Wikidata/Development/Representing values

From Meta, a Wikimedia project coordination wiki

This document is a draft, and should not be assumed to represent the ultimate structure.

This draft describes how data values in Wikidata would be represented. Feedback and comments are more than welcome. This draft will refine the Wikidata data model.

Number and quantities[edit]

This refines and should eventually replace the section on numbers in the data model

A number is represented by its quantity value, together with the uncertainties, a confidence, and an optional unit of measurement:

  • quantity value: signed decimal number
  • upper: unsigned decimal number
  • lower: unsigned decimal number
  • unit: a Wikidata item (e.g. Q11573 for Metre)

The given quantity value is interpreted as the main value of the Value. Upper and lower specify variations or uncertainties of the quantity value in the positive (upper) or negative (lower) direction. This allows to capture expressions such as 12300 +/- 100. For many practical purposes, only the quantity value might be used (e.g., for sorting), but the uncertainty can provide valuable information for presentation (e.g., for selecting a reasonable representation in unit conversions).

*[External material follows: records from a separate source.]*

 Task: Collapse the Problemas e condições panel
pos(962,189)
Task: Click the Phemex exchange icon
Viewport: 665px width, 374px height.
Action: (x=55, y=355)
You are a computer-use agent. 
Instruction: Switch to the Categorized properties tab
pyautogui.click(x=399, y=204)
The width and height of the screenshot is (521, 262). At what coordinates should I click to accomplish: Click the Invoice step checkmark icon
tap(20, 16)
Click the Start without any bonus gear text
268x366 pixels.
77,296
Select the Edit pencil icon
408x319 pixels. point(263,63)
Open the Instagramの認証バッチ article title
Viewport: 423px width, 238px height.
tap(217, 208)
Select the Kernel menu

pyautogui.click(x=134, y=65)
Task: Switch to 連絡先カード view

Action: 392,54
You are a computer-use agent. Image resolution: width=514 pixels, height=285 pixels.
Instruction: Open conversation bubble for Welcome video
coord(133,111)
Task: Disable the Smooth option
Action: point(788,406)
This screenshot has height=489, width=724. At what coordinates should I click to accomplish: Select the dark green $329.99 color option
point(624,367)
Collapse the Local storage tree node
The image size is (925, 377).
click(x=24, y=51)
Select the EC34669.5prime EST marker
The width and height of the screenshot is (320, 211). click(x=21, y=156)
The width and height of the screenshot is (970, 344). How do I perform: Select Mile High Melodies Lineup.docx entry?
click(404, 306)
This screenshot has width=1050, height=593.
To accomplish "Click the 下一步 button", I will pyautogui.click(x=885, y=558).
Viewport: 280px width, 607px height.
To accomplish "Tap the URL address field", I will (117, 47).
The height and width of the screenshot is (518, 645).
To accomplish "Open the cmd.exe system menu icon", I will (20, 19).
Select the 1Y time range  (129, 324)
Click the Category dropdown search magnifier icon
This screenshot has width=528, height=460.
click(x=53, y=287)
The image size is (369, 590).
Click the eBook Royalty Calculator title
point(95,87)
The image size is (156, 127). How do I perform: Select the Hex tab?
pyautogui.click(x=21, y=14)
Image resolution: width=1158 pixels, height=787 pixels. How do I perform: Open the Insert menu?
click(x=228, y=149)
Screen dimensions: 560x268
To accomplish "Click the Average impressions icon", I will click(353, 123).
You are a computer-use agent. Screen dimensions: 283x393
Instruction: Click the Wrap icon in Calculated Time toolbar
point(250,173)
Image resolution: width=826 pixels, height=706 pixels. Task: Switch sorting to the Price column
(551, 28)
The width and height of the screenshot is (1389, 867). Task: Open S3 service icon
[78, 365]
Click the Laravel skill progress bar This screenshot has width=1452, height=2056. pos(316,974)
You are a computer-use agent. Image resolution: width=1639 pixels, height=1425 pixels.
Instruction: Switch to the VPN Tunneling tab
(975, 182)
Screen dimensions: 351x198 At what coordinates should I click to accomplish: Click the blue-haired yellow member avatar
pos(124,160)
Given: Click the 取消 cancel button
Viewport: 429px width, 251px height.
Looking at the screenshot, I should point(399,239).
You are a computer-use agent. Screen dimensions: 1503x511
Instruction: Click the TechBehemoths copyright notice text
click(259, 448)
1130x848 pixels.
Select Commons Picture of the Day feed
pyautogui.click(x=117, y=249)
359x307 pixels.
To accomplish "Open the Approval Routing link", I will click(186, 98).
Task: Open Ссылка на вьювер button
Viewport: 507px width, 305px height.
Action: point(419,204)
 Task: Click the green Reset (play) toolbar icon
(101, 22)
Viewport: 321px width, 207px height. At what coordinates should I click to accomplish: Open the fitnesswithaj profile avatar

In order to represent that a quantity value has a certain number of significant digits, the uncertainty would be expressed as +- 1 against the least significant digit. Example: to say a city has a population of 12,300 people with 3 significant digits we would express with a quantity value of 12300 and an uncertainty of 100. If we say that there are four significant digits, we would use the same quantity value but an uncertainty of 10.

The unit specifies the unit the quantity has been measured in. It is represented as an item rather than as a string, since a string like "m" might represent different units in different contexts. The value should be meaningful independently of the declaration information for its property (from which more details about units could possibly be obtained).

Coordinate[edit]

For the updated and final version, see the section on geographic locations in the data model

Time[edit]

For the updated and final version, see the section on dates and times in the data model

Other data types[edit]

The other data types are described and listed in the data model. They are:

  • Items
  • Media
  • Strings
  • Mono- and multilingual texts
  • URLs